◆ SOURCE MATERIAL ◆
==*==

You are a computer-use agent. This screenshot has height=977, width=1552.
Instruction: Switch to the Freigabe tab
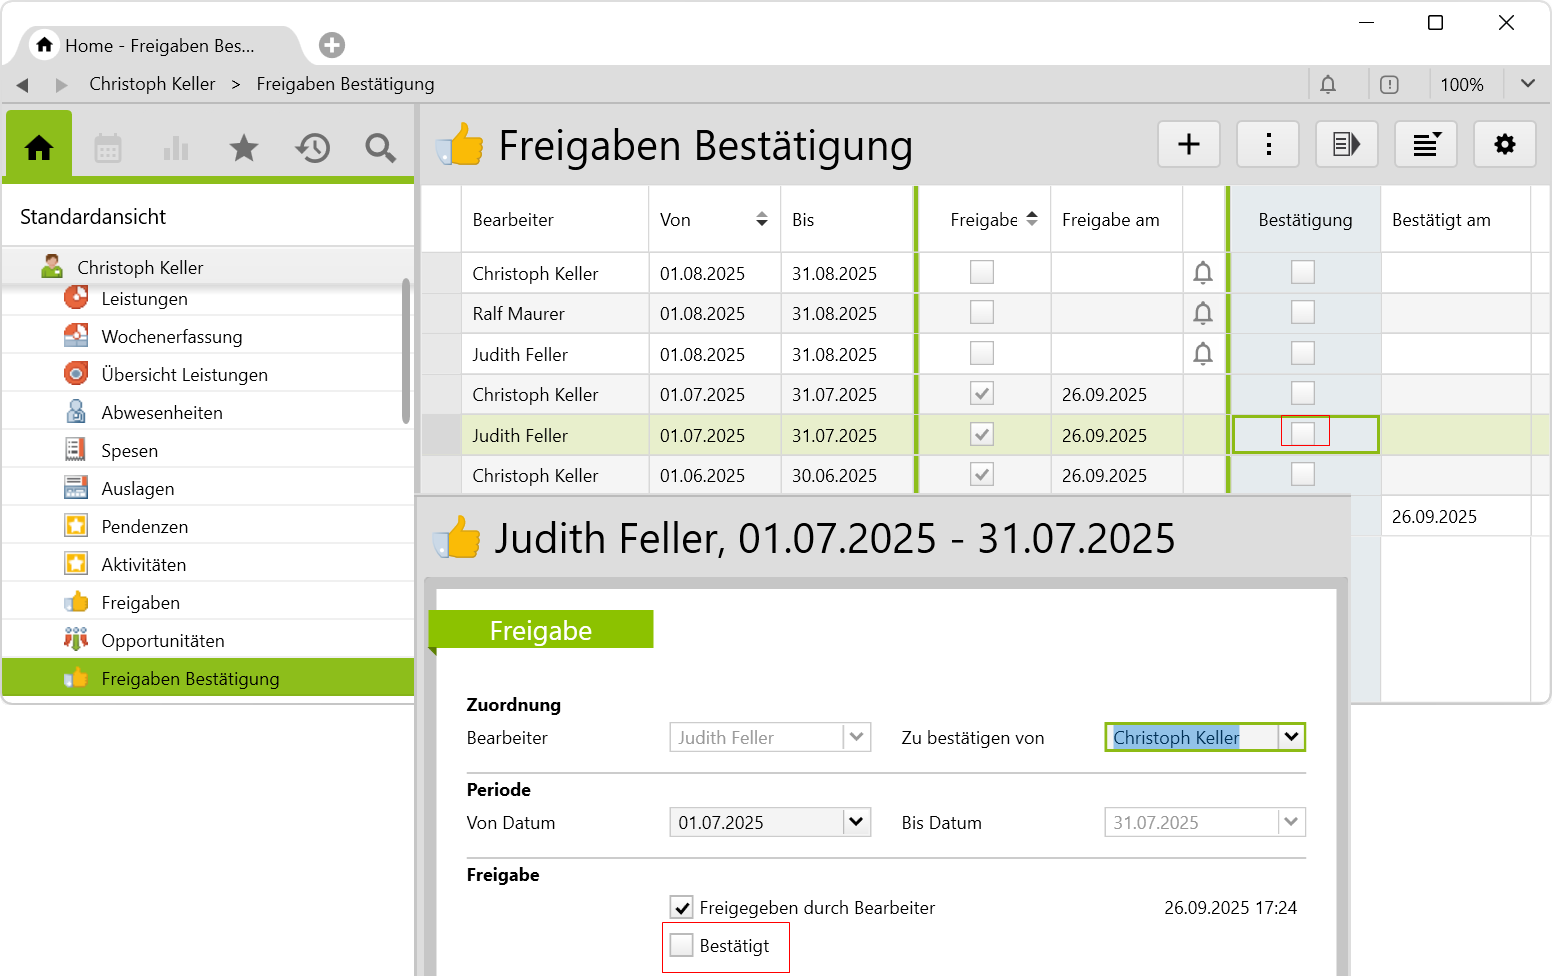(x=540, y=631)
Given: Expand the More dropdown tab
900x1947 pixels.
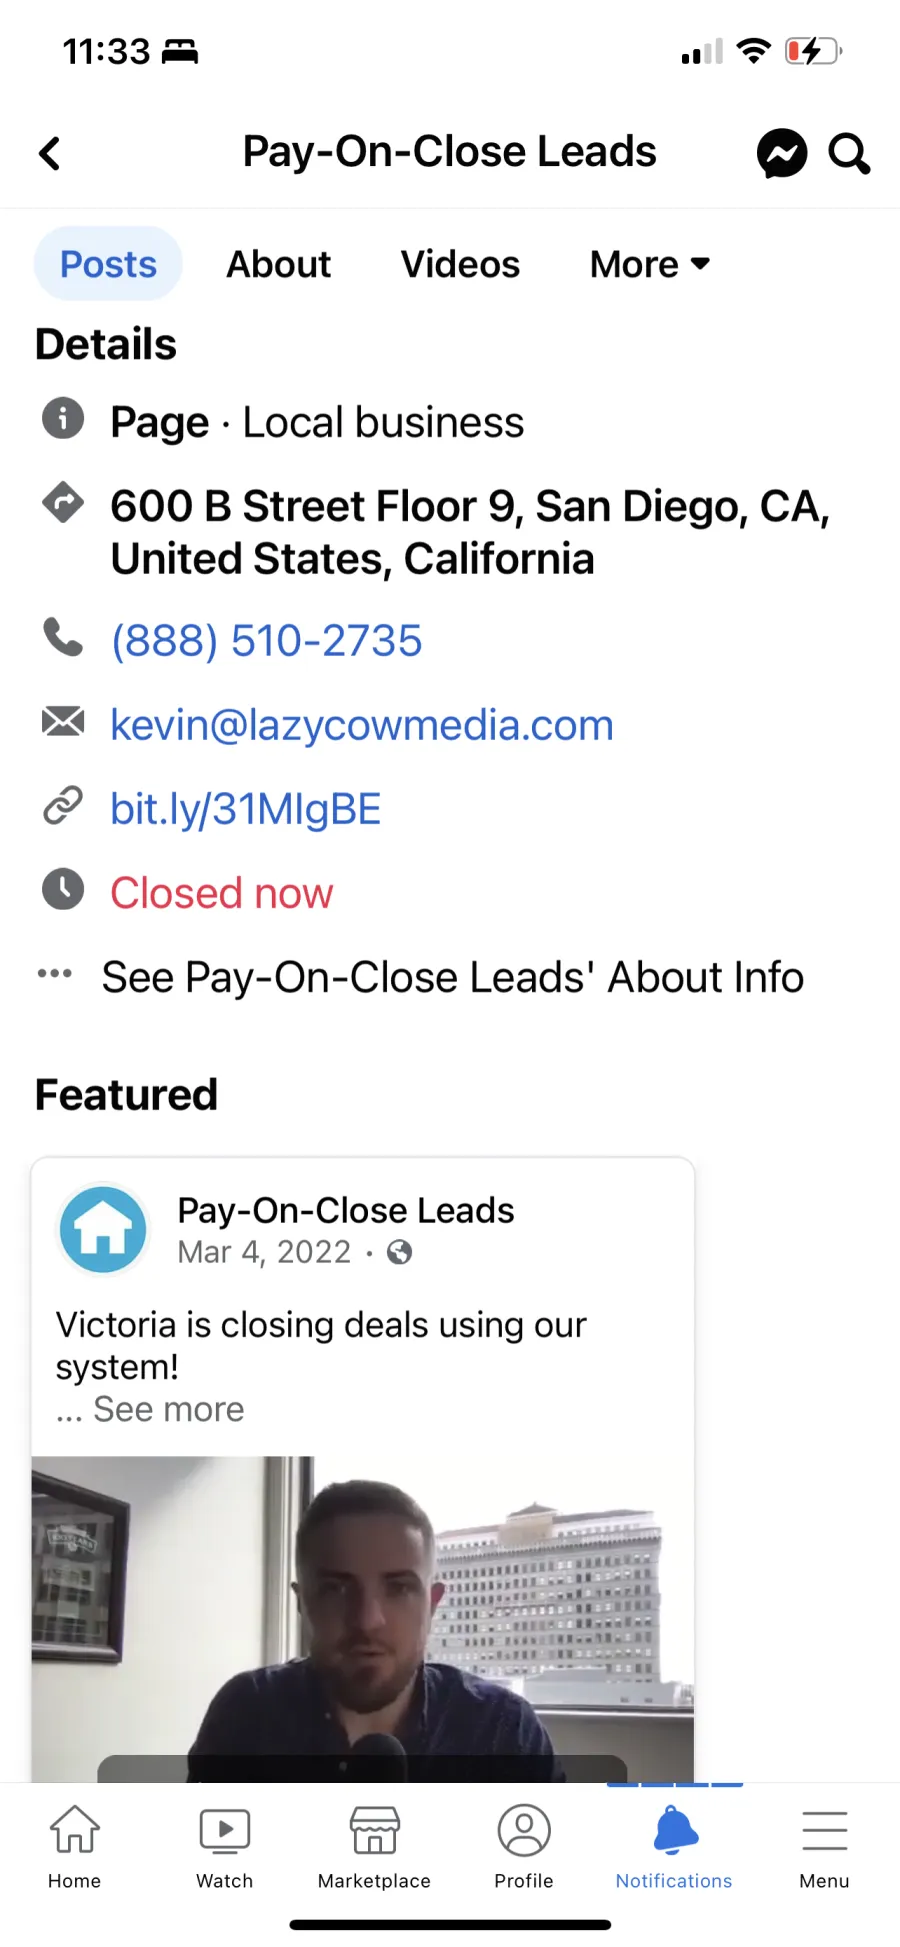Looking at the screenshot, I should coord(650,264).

==*==

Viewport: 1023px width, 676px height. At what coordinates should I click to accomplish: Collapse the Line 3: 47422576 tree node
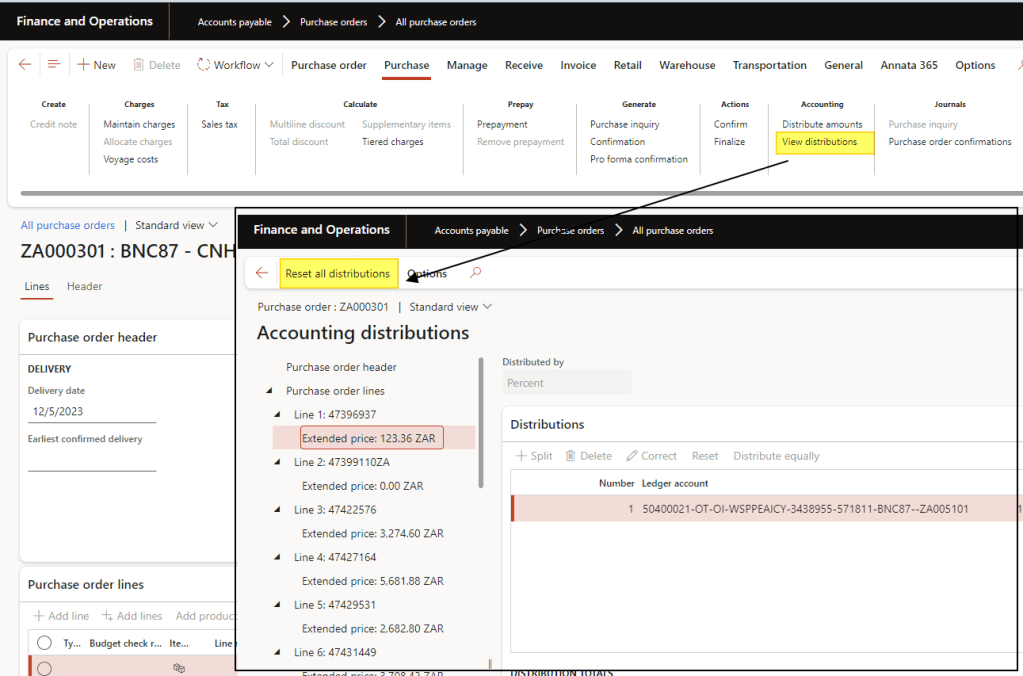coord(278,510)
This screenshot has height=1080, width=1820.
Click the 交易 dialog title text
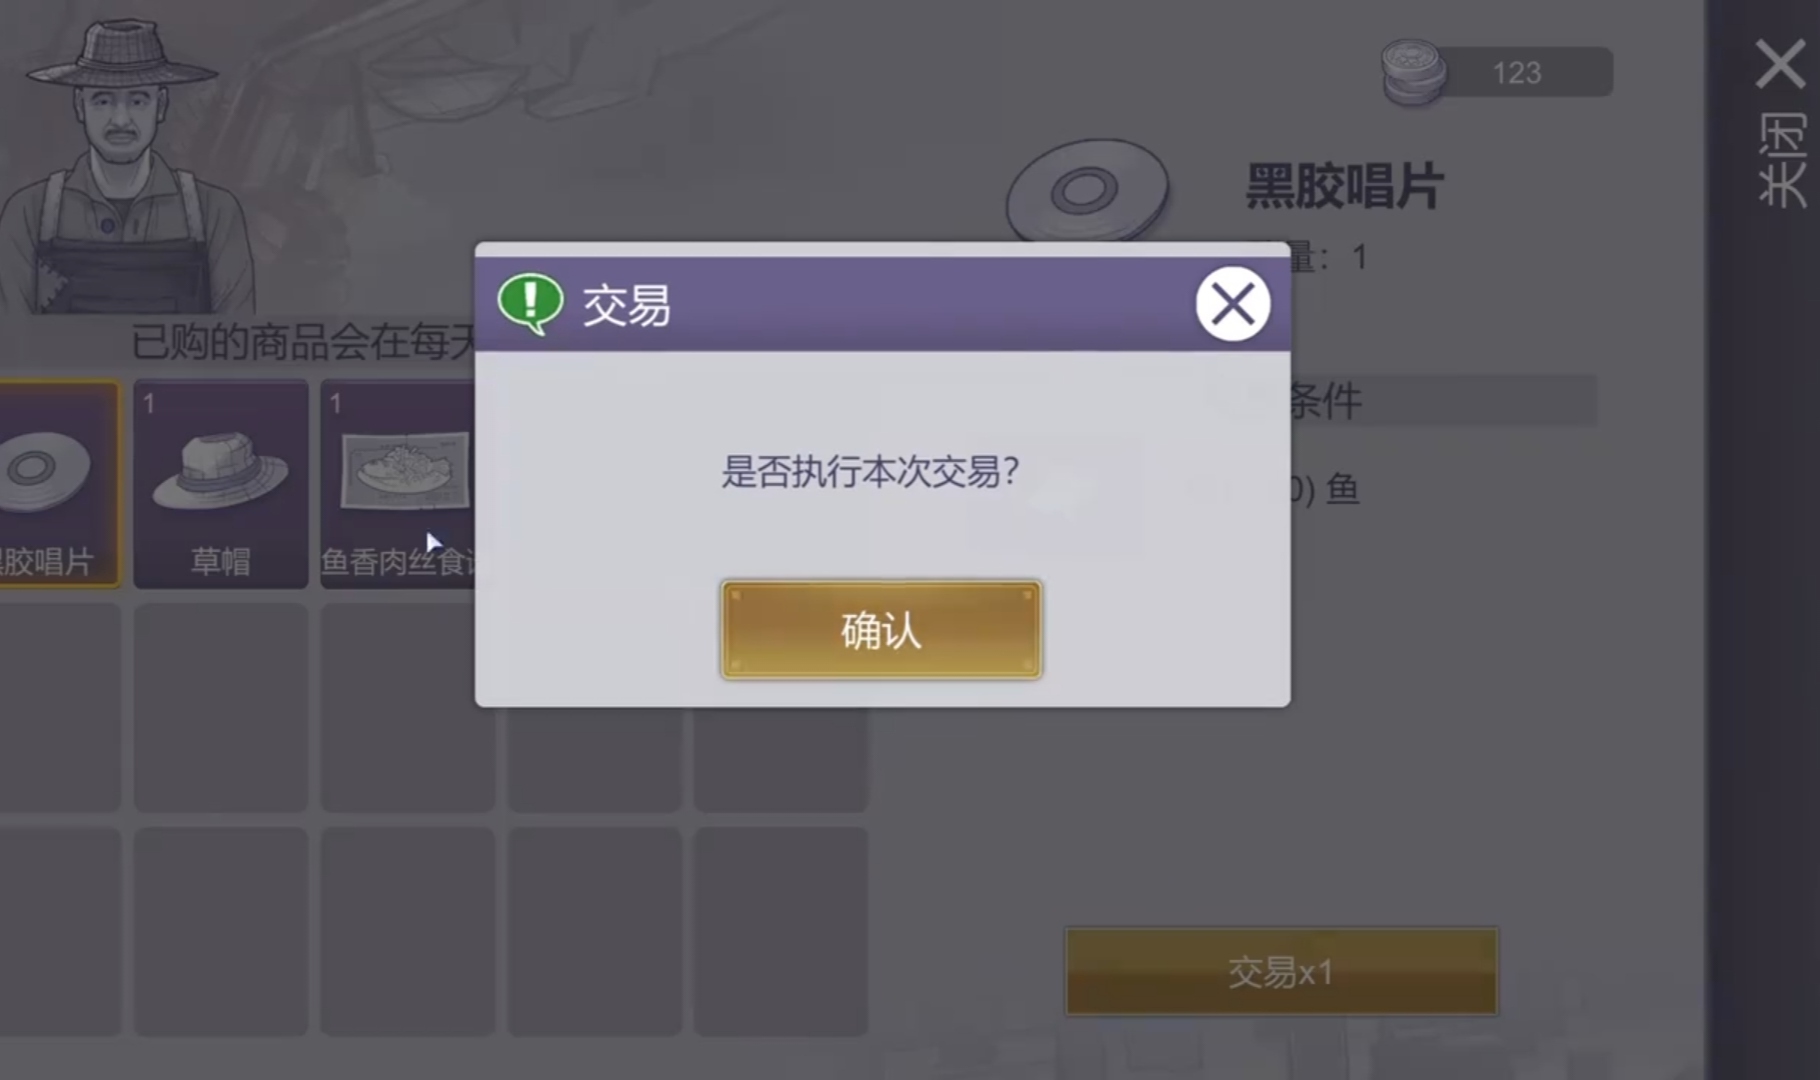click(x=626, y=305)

==*==

◆ WHAT THE TASK REQUIRES ◆
Scan the listing above and copy all lines containing the word "This".

◆ RESULT ◆
You are a computer-use agent. This screenshot has height=977, width=1552.
This screenshot has height=1080, width=1820.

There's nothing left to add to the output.